No Mas Amor Que El Tuyo

Letra de Manuel Bernabe (see biography below)
Musica del Simeon Resurreccion

No mas amor que el Tuyo
O corazon divino,
El pueblo Filipino,
Te da su corazon.
En templos y en hogares,
Te invoque nuestra lengua,
Tu reinaras sin mengua
De Aparri hasta Jolo.


Ha tiempo que esperamos
Tu imperio en el Oriente,
La fe de Filipinas
Es como el sol ardiente,
como la roca firme,
Inmensa como el mar.
La iniquidad no puede
Ser de estas islas duena
Que izada en nuestros montes,
Tu celestial ensena,
Las puertas de infierno
No prevaleceran.


Here is a Tagalog translation by a team of Jesuits:

Walang higit na pag-ibig

Walang higit na pag-ibig, O Mahal na Puso
Ang bayang Pilipino alay sa puso mo
Sa templo sa tahanan, sambit naming ang ‘Yong ngalan.
Maghari kang tunay sa Aparri hanggang Jolo.
Malaon na naming pangarap paghahari mo sa Silangan
Pananampalataya nami’y ‘singwagas ng araw
Sintatag ng kabundukan sinlawak ng karagatan
Kailanma’y di pabibihag, bayan mo sa kasalanan
Tanghal sa tanang dako ang banal mong sagisag
Ang sumpa ng karimlam di magtatagumpay.

Here is my proposed translation based on the Tagalog translation and my intuitive guess (You may send me a better translation):

There is no greater love than yours

There is no greater love than yours, O Most Sacred Heart,
so we, the Filipino people, offer you our hearts.
In our temples and in our homes, we cry out to you.
May Your kingdom stand firm from Aparri to Jolo.
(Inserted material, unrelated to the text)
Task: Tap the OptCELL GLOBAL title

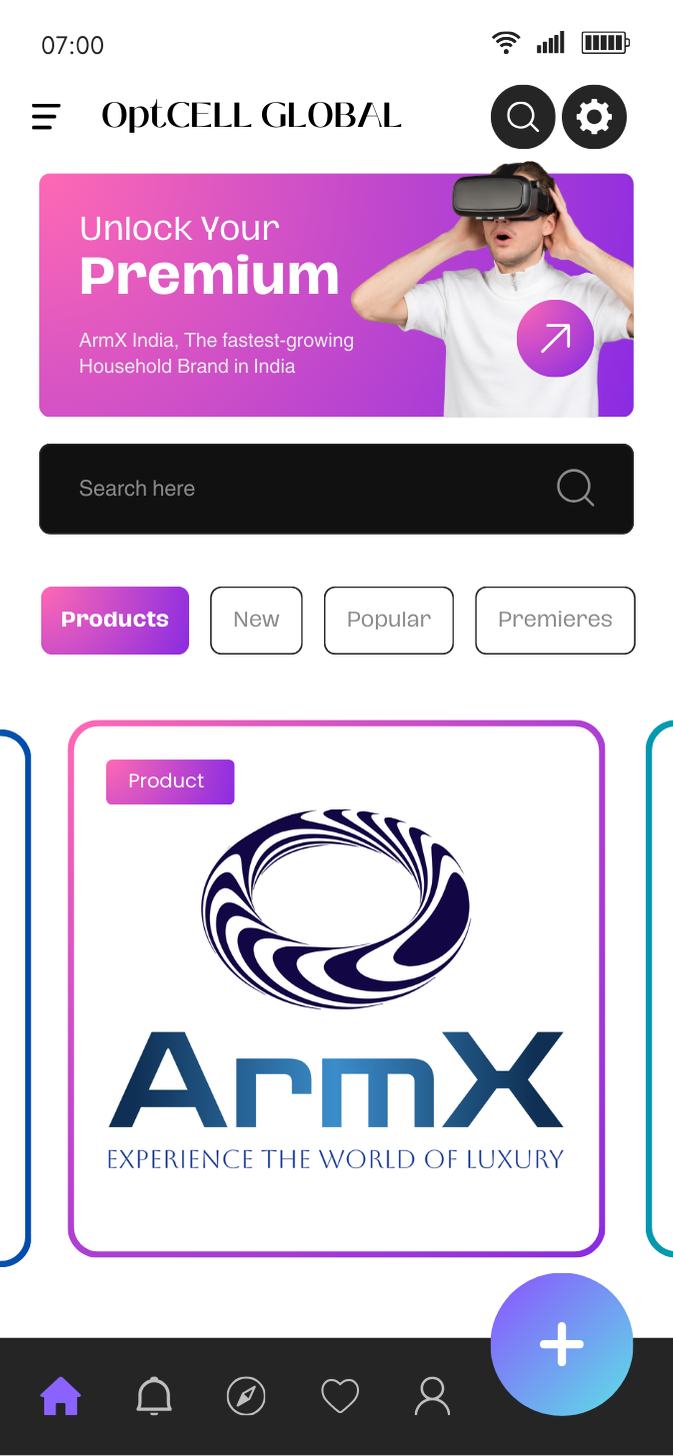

Long we have hoped for Your empire in the East.
Like the sun burning bright is the faith of the Philippines,
It stands strong like a rock and fills all void like the sea.
Never shall these islands be possessed by sin,
For on our mountains is raised your heavenly sign
And the gates of Hell shall not prevail.


Reynaldo Clemeña Ileto, Filipinos and their revolution: event, discourse, and historiography, 2nd ed. (Ateneo de Manila University Press, 1998), p. 174. ISBN 9715502946, 9789715502948 (300 pages)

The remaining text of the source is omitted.